![JohnSnowLabs](https://nlp.johnsnowlabs.com/assets/images/logo.png)

[![Open In Colab](https://colab.research.google.com/assets/colab-badge.svg)](https://colab.research.google.com/github/JohnSnowLabs/spark-nlp-workshop/blob/master/healthcare-nlp/03.4.Resume_RelationExtractionApproach_Training.ipynb)

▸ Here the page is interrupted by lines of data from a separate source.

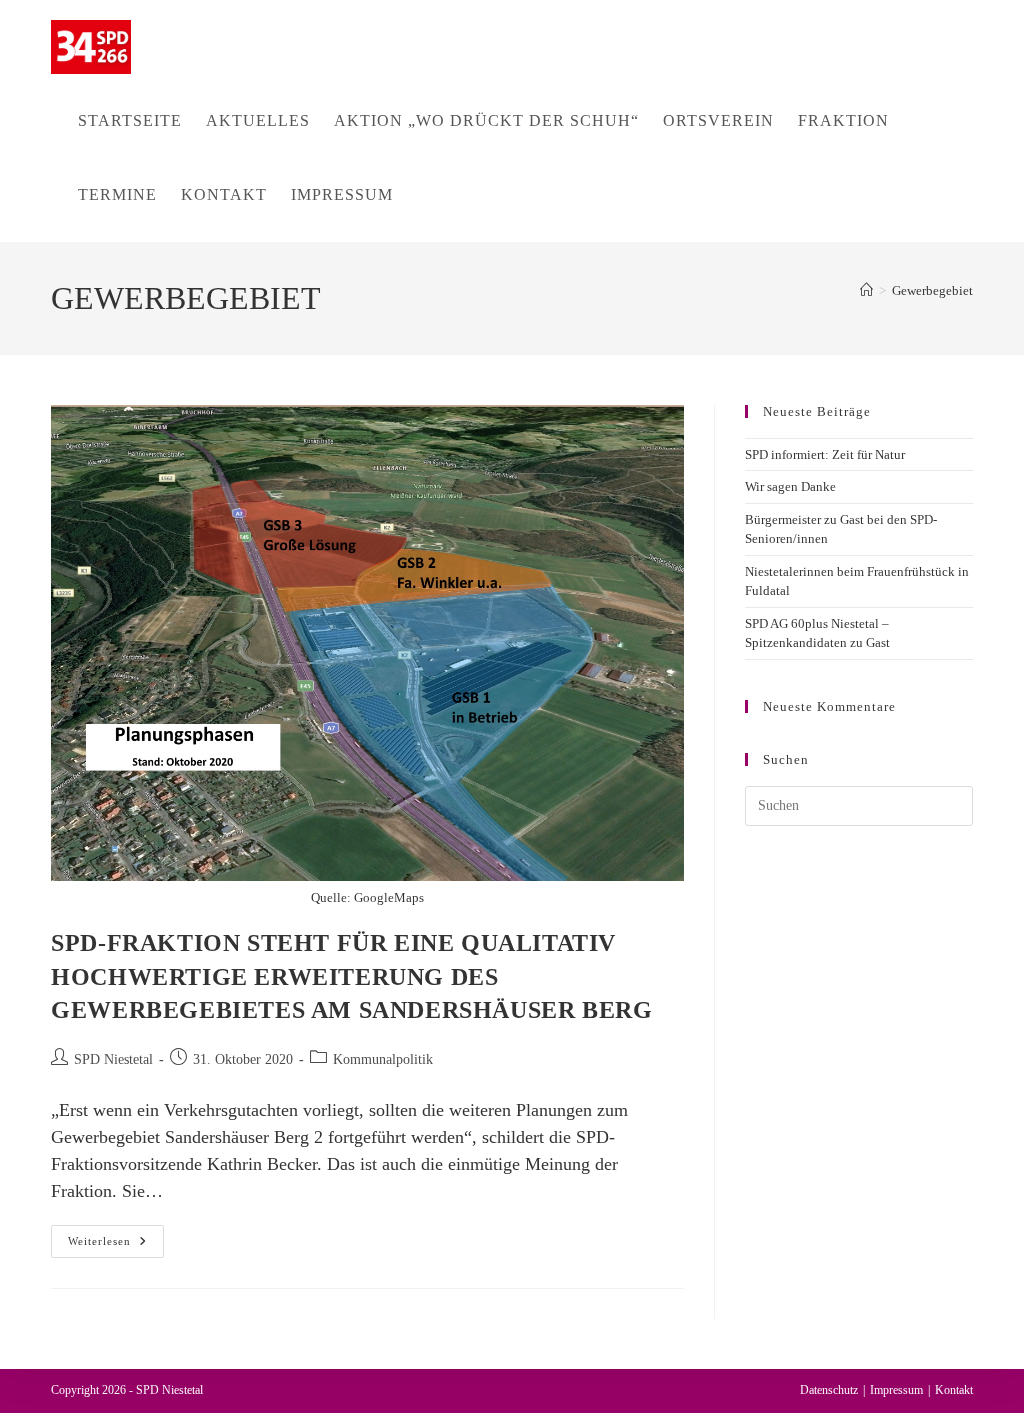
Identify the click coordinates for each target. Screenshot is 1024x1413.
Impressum (896, 1390)
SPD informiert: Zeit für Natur (825, 454)
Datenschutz (829, 1390)
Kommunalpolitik (383, 1059)
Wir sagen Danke (790, 486)
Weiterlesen (116, 1246)
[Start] (866, 290)
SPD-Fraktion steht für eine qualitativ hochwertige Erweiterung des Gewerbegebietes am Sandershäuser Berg (351, 976)
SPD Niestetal (113, 1059)
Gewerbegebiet (932, 290)
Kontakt (954, 1390)
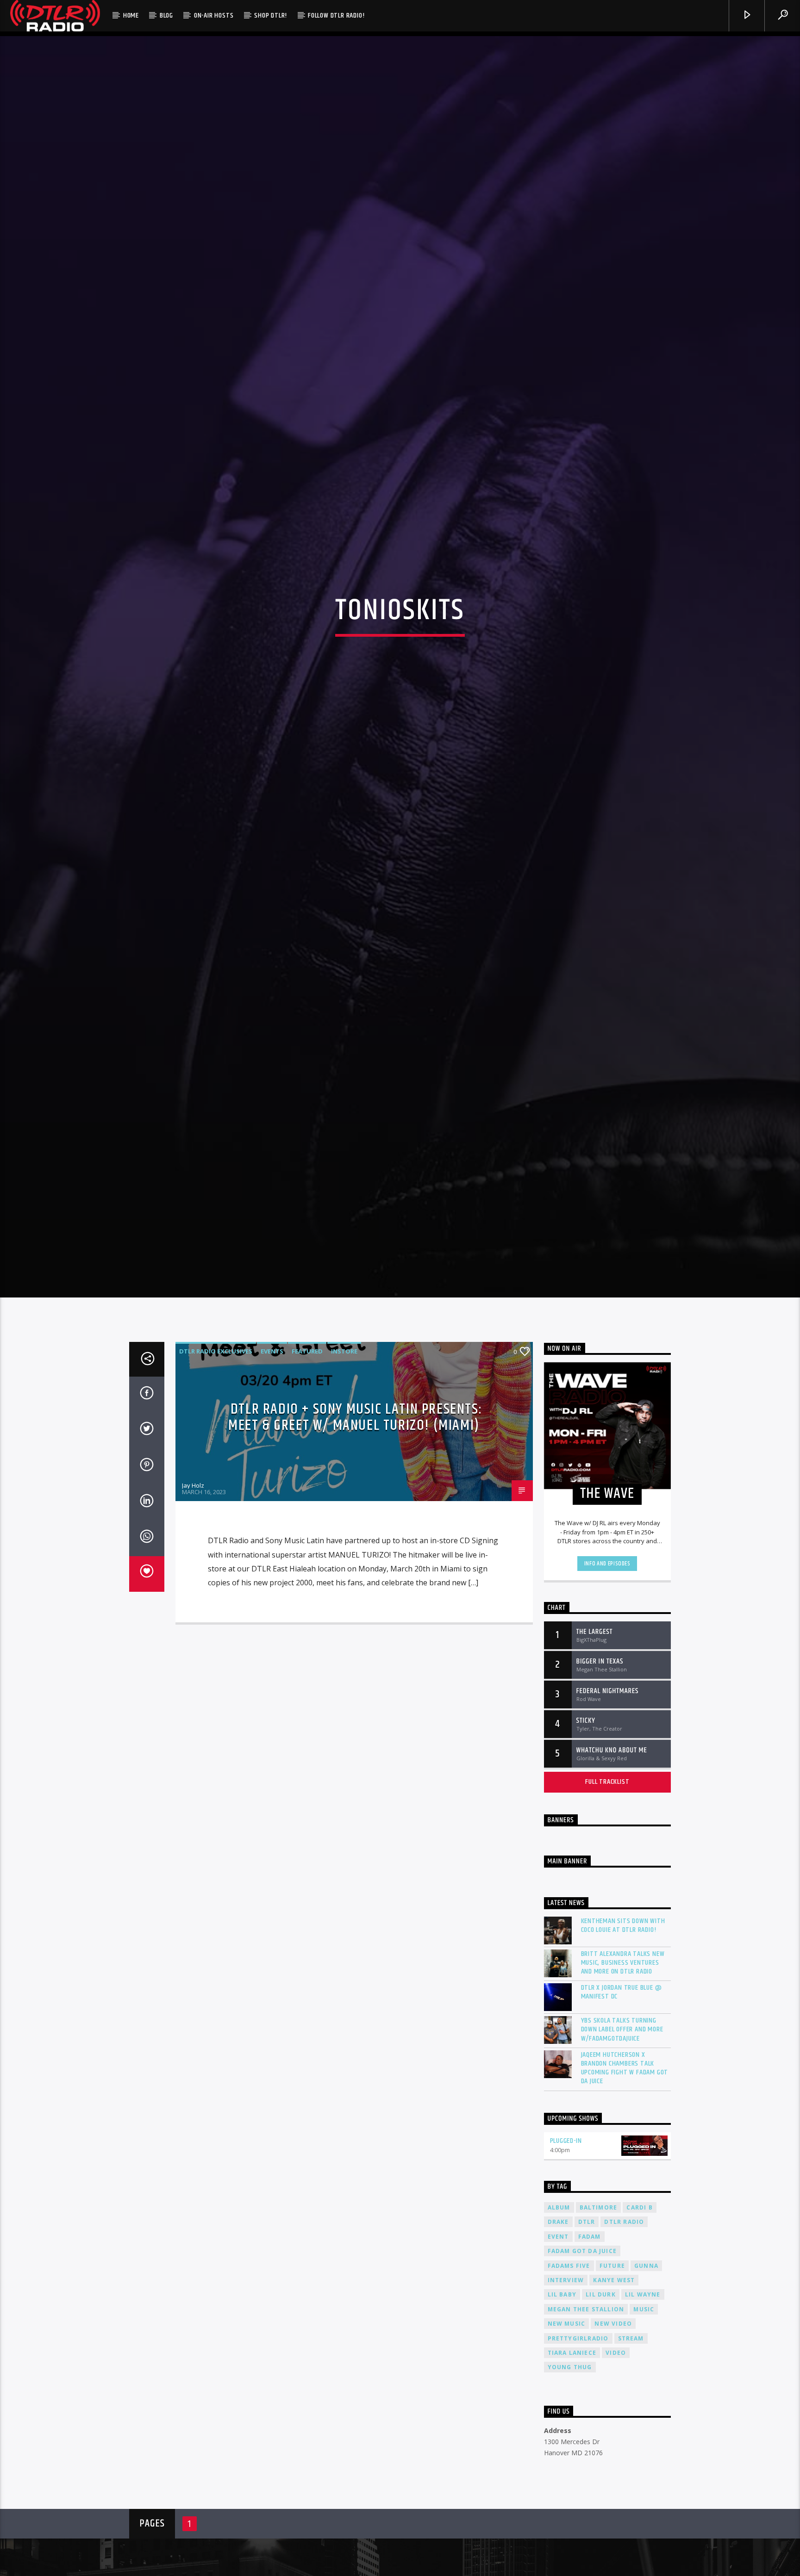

# Resume RelationExtractionApproach Model Training

Steps:
- Train a new model for a few epochs.
- Load the same model and train for more epochs on the same taxnonomy, and evaluate.
- Train a model already trained on a different dataset.

## Colab Setup

In [None]:
# Install the johnsnowlabs library to access Spark-OCR and Spark-NLP for Healthcare, Finance, and Legal.
! pip install -q johnsnowlabs

In [None]:
from google.colab import files
print('Please Upload your John Snow Labs License using the button below')
license_keys = files.upload()

In [None]:
from johnsnowlabs import nlp, medical, visual

# After uploading your license run this to install all licensed Python Wheels and pre-download Jars the Spark Session JVM
nlp.install()

In [None]:
from johnsnowlabs import nlp, medical, visual
import pandas as pd
import json
import string
import numpy as np
import warnings
warnings.filterwarnings('ignore')

# Automatically load license data and start a session with all jars user has access to

spark = nlp.start()

In [5]:
from pyspark.sql import DataFrame
import pyspark.sql.functions as F
import pyspark.sql.types as T
import pyspark.sql as SQL
from pyspark import keyword_only

## Download Data for Training (NCBI Disease Dataset)

In [6]:
!wget -q https://raw.githubusercontent.com/JohnSnowLabs/spark-nlp-workshop/master/tutorials/Certification_Trainings/Healthcare/data/i2b2_clinical_rel_dataset.csv

In [7]:
data = spark.read.option("header","true").format("csv").load("i2b2_clinical_rel_dataset.csv")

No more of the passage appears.